Cell and gene therapy manufacturing

Core thesis

Every CAR-T, CRISPR, and gene therapy requires GMP (Good Manufacturing Practice) manufacturing. Viral vector production (AAV, lentivirus) and autologous cell processing have been the primary bottleneck – capacity scarce and expensive, with CDMO lead times historically stretching 12-18 months. The structural shift now underway is closed automation moving from pilot to commercial (Cellares, Sartorius Eveo, Multiply Labs), which is starting to erode the labour-intensity and capacity ceiling that defined the manual era.

State of the art (2026)

Autologous CAR-T manufacturing remains largely manual and capacity-constrained, but 2026 is the year automation moved from pilot to commercial.

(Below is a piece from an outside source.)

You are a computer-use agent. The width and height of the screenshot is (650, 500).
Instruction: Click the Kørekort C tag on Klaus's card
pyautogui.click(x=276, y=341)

Cellares delivered its first GMP Cell Shuttle doses to patients and signed a 10-year supply deal with Cabaletta Bio plus a $380M agreement with Bristol Myers Squibb, closing a $257M Series D that took total capital raised above $600M; full commercial-scale operations are slated for 2027. Sartorius launched its Eveo platform in March 2026 (ElevateBio pilot: ~4x throughput, modelled ~90% lower per-dose cost), with orders opening September 2026. Iovance now runs Amtagvi in-house on a 32-day turnaround. BIOSECURE became law in December 2025, but the named-entity list was dropped and WuXi restrictions remain unsettled.